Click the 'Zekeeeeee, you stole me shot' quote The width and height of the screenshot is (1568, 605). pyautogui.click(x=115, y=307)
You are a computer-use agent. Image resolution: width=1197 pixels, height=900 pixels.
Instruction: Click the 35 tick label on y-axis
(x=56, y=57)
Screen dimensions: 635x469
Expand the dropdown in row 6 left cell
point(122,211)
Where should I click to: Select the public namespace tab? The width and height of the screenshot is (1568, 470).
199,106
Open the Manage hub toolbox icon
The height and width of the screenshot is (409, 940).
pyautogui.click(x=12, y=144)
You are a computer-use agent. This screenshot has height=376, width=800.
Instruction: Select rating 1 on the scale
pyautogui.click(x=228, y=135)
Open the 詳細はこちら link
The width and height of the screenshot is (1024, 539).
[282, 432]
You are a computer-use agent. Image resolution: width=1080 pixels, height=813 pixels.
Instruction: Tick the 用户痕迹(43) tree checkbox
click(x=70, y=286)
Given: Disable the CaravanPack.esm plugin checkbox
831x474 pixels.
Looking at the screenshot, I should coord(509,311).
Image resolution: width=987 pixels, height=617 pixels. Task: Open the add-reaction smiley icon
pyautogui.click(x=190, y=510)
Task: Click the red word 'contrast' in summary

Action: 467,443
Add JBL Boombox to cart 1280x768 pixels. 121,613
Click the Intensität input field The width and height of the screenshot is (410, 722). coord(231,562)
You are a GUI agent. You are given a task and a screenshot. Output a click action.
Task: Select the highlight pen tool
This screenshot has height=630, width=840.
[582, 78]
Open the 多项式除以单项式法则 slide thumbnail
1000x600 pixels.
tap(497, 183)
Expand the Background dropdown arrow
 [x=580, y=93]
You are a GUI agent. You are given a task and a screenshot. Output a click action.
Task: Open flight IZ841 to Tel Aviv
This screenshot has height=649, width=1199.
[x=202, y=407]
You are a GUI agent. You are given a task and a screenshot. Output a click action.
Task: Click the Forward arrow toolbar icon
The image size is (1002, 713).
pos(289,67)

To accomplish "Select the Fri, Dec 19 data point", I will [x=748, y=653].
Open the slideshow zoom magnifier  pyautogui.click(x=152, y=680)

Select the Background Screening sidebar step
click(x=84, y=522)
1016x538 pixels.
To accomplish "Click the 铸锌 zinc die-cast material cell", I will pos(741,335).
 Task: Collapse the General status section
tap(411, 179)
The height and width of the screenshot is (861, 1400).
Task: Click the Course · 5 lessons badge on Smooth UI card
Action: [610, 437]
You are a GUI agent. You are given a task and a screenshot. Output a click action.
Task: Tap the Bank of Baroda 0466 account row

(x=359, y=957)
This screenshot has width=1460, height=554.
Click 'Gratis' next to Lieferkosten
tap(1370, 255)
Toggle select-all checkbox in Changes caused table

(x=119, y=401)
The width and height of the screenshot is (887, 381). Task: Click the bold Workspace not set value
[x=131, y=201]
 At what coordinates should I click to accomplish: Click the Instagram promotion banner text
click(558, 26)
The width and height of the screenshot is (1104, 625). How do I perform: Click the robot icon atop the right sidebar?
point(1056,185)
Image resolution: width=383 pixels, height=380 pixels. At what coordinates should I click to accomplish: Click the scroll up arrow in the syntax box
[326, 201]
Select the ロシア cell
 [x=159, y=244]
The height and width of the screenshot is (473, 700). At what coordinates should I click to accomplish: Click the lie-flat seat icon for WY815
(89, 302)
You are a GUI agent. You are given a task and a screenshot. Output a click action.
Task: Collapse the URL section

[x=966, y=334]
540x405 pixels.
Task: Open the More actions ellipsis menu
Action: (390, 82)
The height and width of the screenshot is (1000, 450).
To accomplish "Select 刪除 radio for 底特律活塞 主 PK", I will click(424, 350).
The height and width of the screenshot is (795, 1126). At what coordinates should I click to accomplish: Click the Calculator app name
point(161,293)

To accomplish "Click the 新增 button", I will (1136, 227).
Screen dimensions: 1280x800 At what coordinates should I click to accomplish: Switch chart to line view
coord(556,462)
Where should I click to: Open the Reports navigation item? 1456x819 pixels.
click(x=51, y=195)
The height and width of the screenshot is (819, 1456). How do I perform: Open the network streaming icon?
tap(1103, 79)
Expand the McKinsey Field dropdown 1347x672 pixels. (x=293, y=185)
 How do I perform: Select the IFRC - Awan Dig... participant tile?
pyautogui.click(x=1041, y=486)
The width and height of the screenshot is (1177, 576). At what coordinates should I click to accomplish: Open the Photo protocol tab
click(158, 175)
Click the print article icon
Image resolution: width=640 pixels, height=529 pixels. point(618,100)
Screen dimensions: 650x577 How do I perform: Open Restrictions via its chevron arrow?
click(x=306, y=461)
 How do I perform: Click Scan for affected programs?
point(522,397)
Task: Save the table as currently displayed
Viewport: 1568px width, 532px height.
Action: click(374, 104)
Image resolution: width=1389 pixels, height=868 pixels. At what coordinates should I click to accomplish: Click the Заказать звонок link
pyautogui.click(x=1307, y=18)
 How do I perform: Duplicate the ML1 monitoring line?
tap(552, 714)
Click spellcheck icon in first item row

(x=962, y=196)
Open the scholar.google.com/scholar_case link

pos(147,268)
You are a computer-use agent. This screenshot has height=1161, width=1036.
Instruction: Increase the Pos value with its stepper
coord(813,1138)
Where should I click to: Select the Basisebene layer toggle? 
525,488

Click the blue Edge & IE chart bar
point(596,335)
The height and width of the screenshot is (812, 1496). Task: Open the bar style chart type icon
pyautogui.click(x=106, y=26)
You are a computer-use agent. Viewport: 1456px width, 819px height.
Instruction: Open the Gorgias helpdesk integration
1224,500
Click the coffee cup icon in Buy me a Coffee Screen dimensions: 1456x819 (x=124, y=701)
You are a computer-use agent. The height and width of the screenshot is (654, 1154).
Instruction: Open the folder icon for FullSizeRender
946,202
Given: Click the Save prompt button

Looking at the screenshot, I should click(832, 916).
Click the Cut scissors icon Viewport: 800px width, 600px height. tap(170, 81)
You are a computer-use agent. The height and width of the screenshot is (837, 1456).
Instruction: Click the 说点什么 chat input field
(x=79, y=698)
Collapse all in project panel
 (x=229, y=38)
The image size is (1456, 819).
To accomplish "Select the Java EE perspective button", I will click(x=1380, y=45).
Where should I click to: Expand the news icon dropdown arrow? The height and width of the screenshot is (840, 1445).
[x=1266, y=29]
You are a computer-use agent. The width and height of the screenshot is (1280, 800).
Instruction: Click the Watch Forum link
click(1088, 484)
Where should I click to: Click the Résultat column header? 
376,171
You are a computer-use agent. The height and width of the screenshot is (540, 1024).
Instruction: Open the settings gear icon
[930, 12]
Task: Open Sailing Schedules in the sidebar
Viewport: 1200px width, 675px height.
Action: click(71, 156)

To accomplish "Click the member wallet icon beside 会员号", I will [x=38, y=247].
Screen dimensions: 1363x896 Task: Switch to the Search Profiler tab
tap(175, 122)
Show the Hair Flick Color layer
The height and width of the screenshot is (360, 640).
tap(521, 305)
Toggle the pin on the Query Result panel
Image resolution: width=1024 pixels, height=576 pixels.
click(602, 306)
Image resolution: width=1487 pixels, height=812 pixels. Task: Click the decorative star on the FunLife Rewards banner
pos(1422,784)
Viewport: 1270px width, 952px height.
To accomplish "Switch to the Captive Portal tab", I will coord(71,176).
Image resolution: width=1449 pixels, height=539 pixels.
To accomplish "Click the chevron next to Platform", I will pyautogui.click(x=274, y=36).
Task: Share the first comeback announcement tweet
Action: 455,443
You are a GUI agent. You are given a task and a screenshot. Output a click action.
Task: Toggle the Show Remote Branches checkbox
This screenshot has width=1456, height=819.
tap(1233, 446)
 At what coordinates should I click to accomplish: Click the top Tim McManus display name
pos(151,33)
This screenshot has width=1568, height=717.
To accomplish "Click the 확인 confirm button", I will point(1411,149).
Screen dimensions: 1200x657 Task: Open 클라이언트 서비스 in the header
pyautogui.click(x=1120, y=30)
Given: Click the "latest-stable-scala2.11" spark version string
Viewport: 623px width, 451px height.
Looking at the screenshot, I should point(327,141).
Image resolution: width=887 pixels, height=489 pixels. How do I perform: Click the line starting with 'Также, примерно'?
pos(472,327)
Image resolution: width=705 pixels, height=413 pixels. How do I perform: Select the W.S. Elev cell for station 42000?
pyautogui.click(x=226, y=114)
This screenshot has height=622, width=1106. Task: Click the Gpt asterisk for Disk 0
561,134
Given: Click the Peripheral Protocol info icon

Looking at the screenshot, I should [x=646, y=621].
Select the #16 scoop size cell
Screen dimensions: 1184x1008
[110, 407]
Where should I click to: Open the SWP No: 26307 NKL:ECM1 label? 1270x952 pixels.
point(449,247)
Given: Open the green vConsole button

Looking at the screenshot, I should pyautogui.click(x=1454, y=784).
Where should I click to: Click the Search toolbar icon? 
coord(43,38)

****************************************

AUFGABE:
Schreib den Abschnitt der Einträge, der mit der Zeile beginnt, die „will [x=38, y=247].“ enthält, und mit der Zeile endet, die „pos(1422,784)“ enthält, als nummerierte Liste um. Beide Zeilen gehören dazu, Leerzeilen fallen weg.

LÖSUNG:
1. To accomplish "Click the member wallet icon beside 会员号", I will [x=38, y=247].
2. Screen dimensions: 1363x896 Task: Switch to the Search Profiler tab
3. tap(175, 122)
4. Show the Hair Flick Color layer
5. The height and width of the screenshot is (360, 640).
6. tap(521, 305)
7. Toggle the pin on the Query Result panel
8. Image resolution: width=1024 pixels, height=576 pixels.
9. click(602, 306)
10. Image resolution: width=1487 pixels, height=812 pixels. Task: Click the decorative star on the FunLife Rewards banner
11. pos(1422,784)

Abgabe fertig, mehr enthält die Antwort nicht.